Spain to toughen up its borders in Africa


SPAIN: Spain is to take urgent steps to strengthen and raise the barrier fence separating its two north African enclaves from neighbouring Morocco. At least nine men have died, and dozens more have been injured, as thousands have tried desperately to climb the razor wire frontier into Ceuta and Melilla.

The authorities have been unable to prevent these almost daily incursions by sub-Saharan immigrants trying to reach Europe. In an attempt to stem the tide, the government announced yesterday that it will be sending reinforcements of soldiers and civil guards, as well as helicopters equipped with infrared vision, to guard the frontier.

In the latest assault in the early hours of yesterday morning, more than 500 men staged a raid on the wire, armed with wire cutters, rudimentary step ladders and thick leather gloves. Sixty-five of them succeeded in reaching Melilla yesterday, where they joined the 300 who made it on Monday night and many hundreds more who crowd into the temporary facilities set up by authorities.

Many of the would-be immigrants - mostly men, but a few women and some with babies and small children, from countries such as Mali, Cameroon, Guinea-Bissau or Sierra Leon - have trekked for months across Africa to reach Europe.

They have usually paid their life savings to ruthless gangs of people-smugglers who con them into believing that Europe is a promised land where they will find work. The gang bosses hide their human cargo in woods near the border and escort them to the fences, where they leave them to their fate.

Every day local hospitals and first-aid posts treat casualties for broken bones, concussion and bruises.

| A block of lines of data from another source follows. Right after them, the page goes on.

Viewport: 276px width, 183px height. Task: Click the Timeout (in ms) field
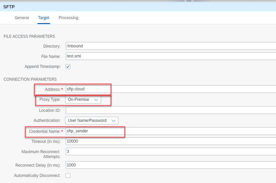(170, 141)
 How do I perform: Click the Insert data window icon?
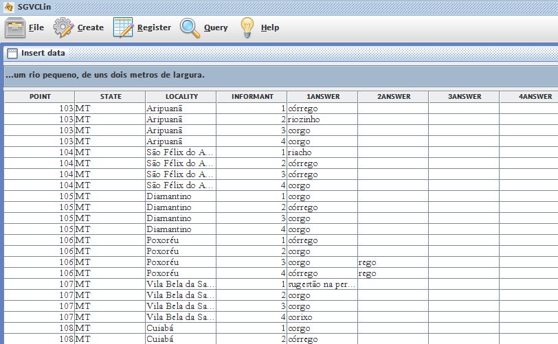(x=12, y=53)
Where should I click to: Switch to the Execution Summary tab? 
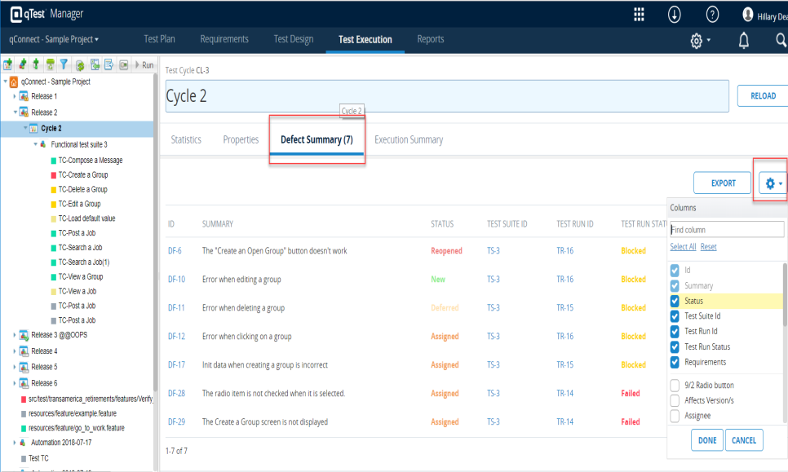coord(409,139)
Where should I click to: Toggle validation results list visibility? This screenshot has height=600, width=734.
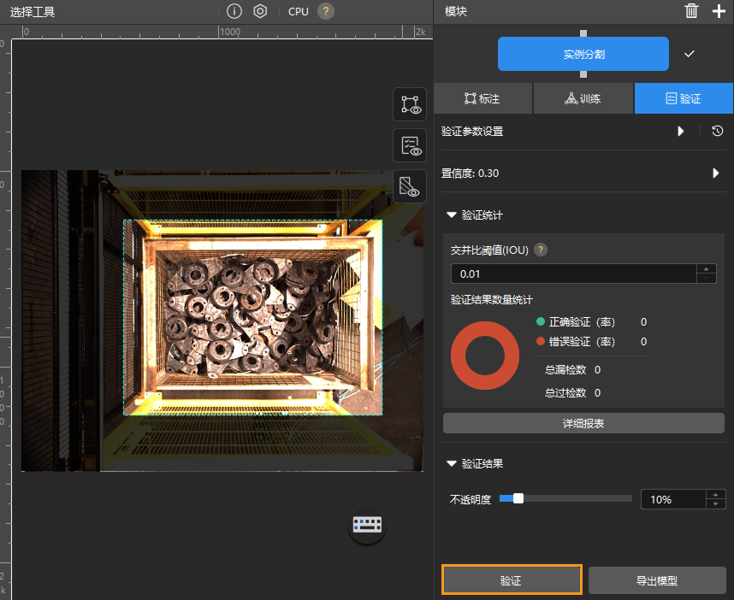tap(409, 145)
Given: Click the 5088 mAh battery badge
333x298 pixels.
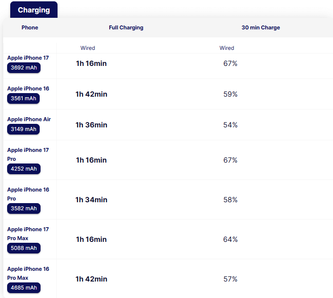Looking at the screenshot, I should click(24, 248).
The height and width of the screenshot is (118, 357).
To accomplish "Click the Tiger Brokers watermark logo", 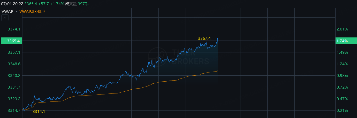I will pyautogui.click(x=179, y=57).
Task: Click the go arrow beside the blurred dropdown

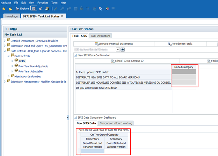Action: pyautogui.click(x=123, y=50)
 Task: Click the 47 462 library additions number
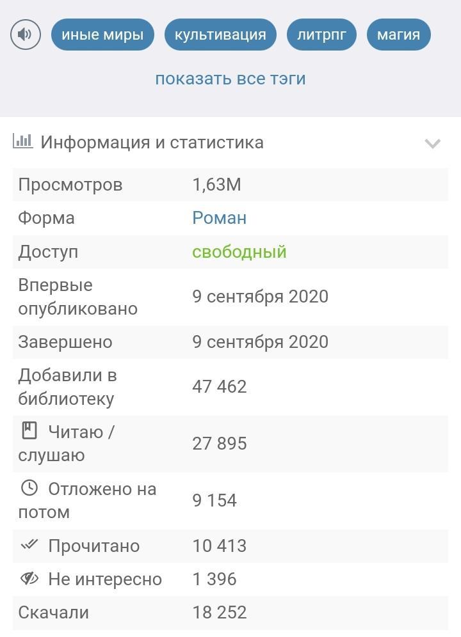[220, 386]
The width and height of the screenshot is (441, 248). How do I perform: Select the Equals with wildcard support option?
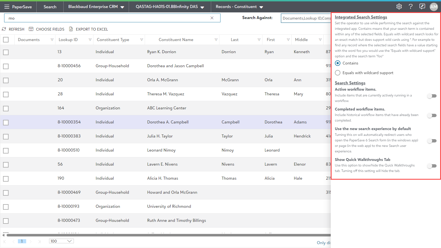click(x=338, y=73)
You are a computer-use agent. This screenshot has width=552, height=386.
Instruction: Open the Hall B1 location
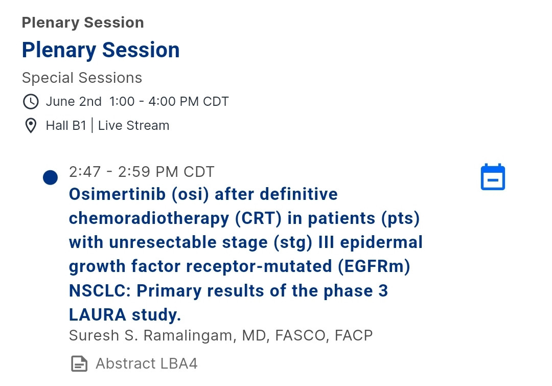point(66,126)
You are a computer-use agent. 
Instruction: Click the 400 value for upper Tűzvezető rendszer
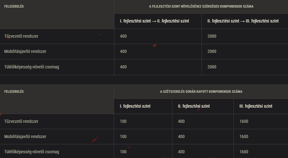(124, 36)
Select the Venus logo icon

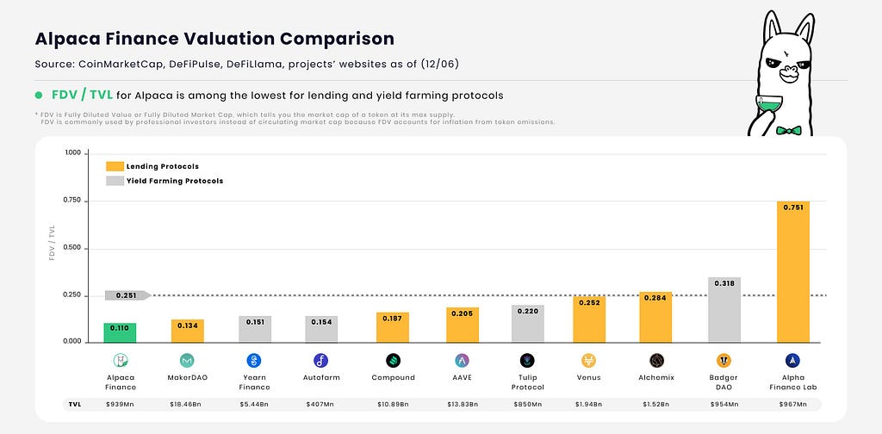(x=589, y=360)
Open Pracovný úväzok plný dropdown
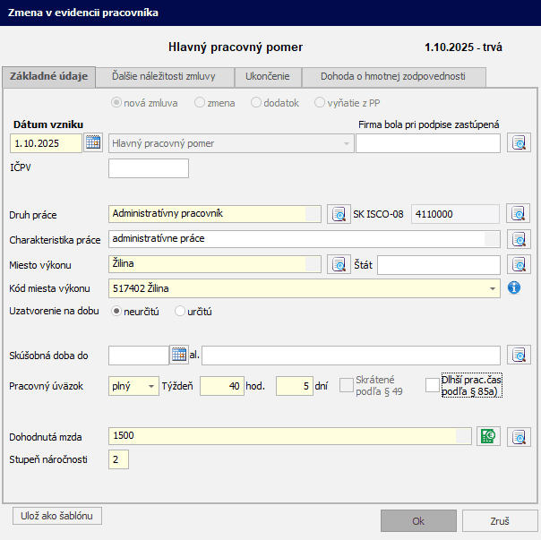 150,386
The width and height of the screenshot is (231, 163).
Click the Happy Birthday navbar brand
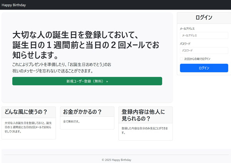14,5
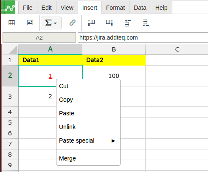
Task: Click the insert image icon
Action: [30, 23]
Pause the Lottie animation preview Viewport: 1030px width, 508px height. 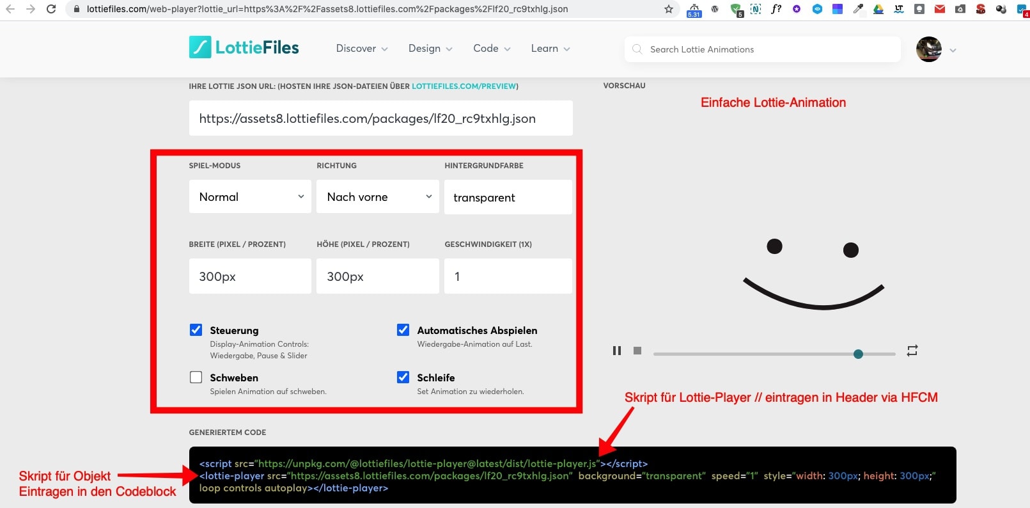616,351
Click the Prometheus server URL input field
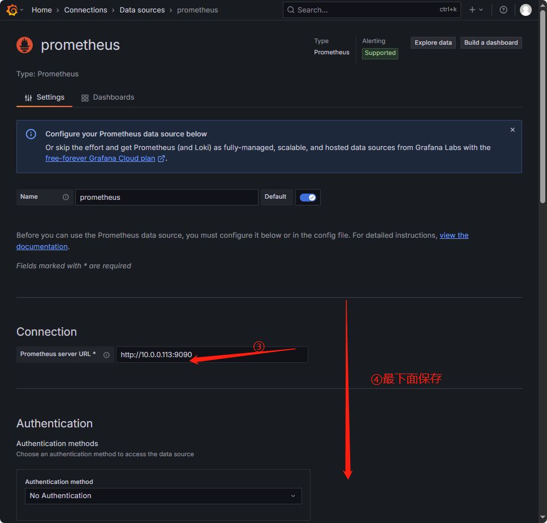 (x=212, y=354)
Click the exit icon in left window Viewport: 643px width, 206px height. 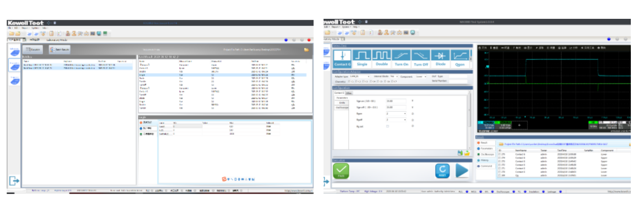[14, 180]
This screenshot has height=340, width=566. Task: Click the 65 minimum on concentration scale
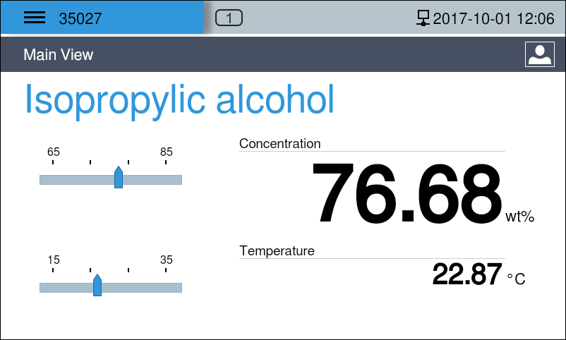(x=54, y=152)
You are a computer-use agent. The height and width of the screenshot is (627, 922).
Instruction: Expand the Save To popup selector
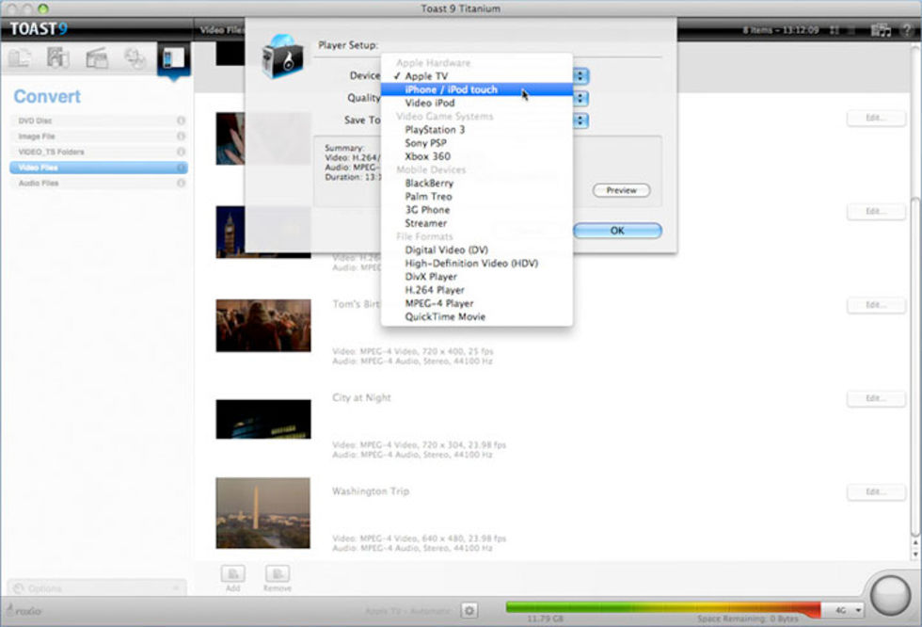tap(581, 121)
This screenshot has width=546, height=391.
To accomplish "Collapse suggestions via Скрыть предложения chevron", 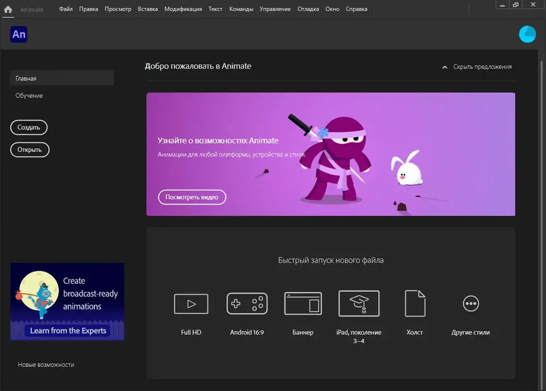I will 444,67.
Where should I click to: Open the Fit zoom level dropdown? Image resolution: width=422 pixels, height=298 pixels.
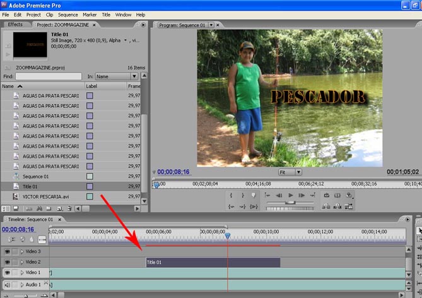click(290, 172)
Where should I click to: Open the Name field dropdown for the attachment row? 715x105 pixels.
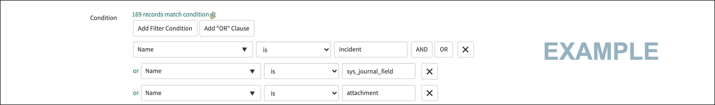201,93
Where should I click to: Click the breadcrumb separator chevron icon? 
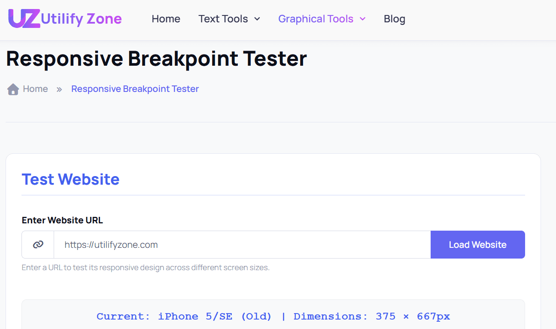point(59,89)
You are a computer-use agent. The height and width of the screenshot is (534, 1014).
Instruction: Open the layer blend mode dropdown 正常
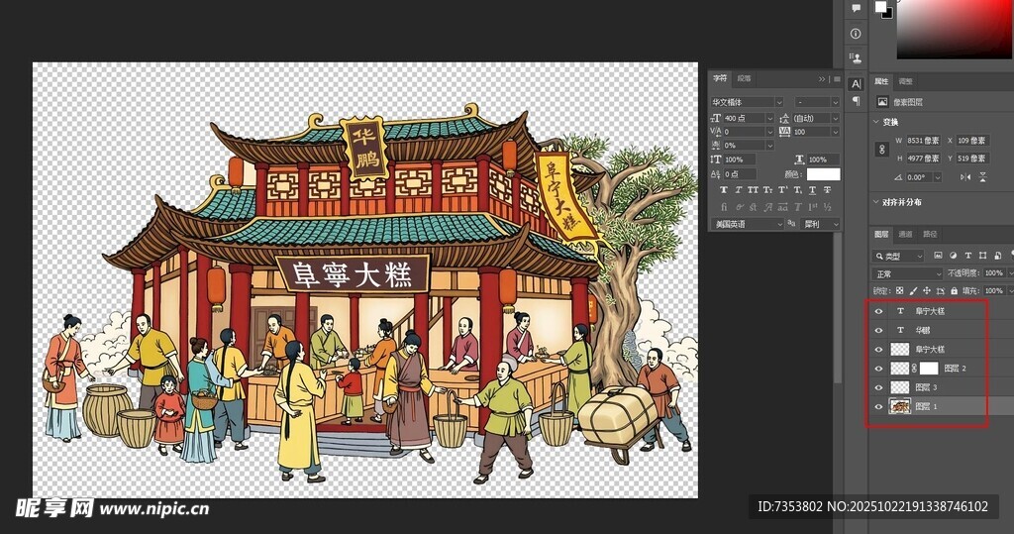[907, 273]
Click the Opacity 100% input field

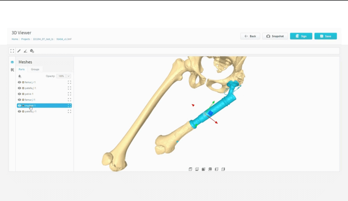(61, 76)
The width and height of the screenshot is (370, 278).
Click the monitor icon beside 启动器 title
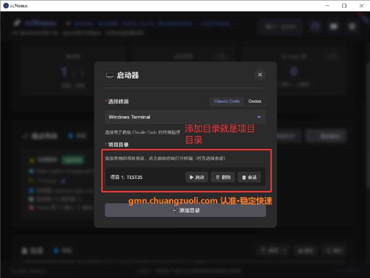pyautogui.click(x=110, y=75)
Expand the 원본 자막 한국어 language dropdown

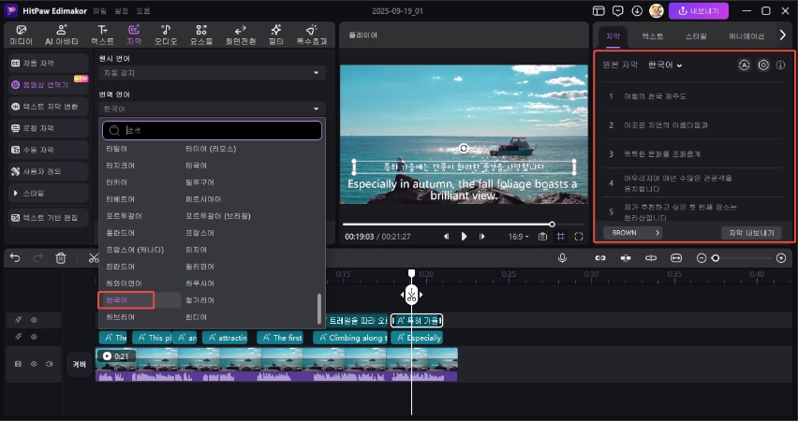666,65
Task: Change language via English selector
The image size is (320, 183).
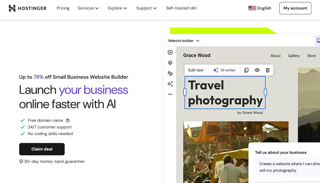Action: click(x=260, y=8)
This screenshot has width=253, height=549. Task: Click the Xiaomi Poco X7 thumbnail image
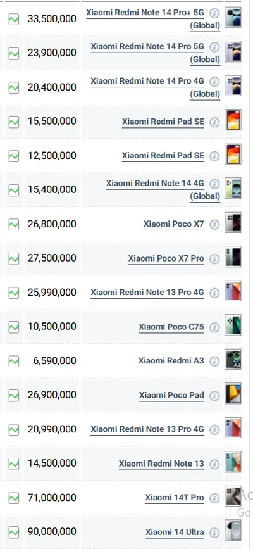coord(233,222)
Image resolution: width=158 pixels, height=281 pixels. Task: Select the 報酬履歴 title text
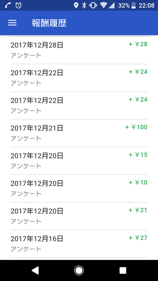click(49, 23)
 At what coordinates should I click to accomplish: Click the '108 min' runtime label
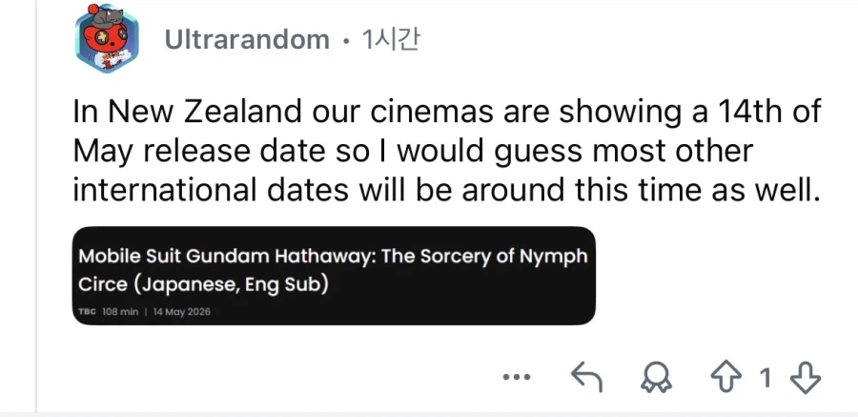pos(122,312)
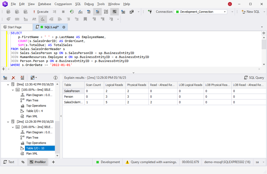Screen dimensions: 267x174
Task: Click the New SQL icon
Action: tap(250, 12)
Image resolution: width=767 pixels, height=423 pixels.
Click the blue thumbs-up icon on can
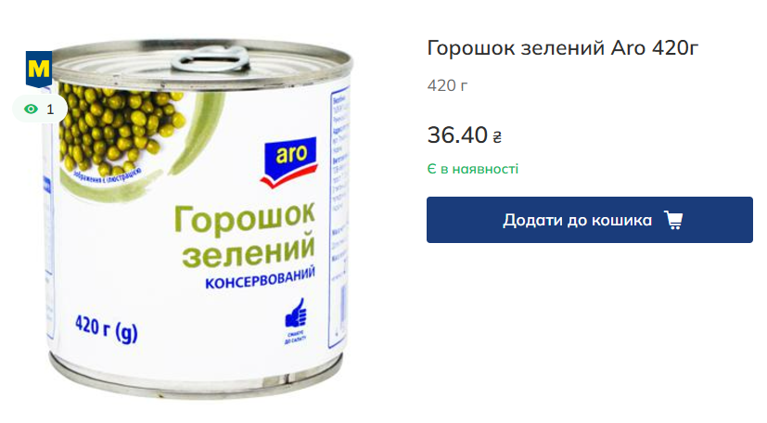(x=296, y=313)
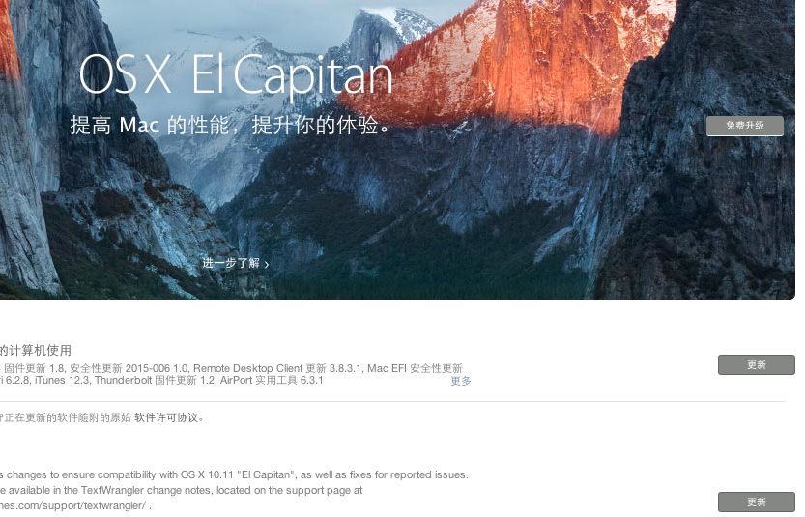The width and height of the screenshot is (805, 517).
Task: Open the 软件许可协议 license agreement link
Action: (166, 417)
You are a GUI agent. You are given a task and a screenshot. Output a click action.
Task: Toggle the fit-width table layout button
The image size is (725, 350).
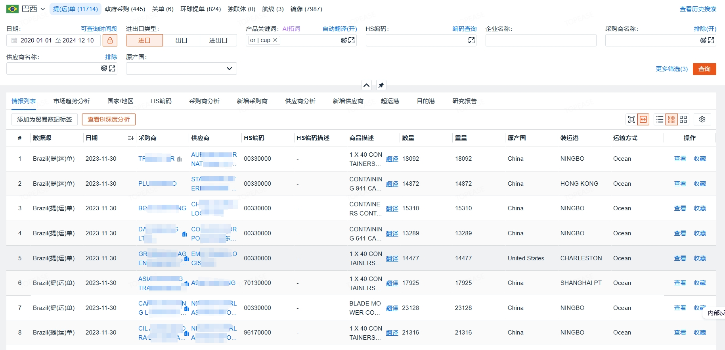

Some of them have severe cuts on their hands, and the wires are littered with gloves and abandoned clothing.

The presidents of the two enclaves arrived in Madrid yesterday for urgent talks with prime minister José Luis Rodríguez Zapatero to stress the dangerous overcrowding in their territories and demand drastic moves to prevent urgent incursions.

Juan José Imbroda, the president of Melilla, blames Morocco for failing to put a stop to the human traffic. "The government must put pressure on Morocco to halt these mass incursions," he said.

Morocco sends thousands of its own people to Spain and into Europe to find work. But in recent years it has also become a country of transit for tens of thousands of sub-Saharan Africans - some with health problems, such as Aids - which puts a severe strain on its facilities and risks a spread of infection.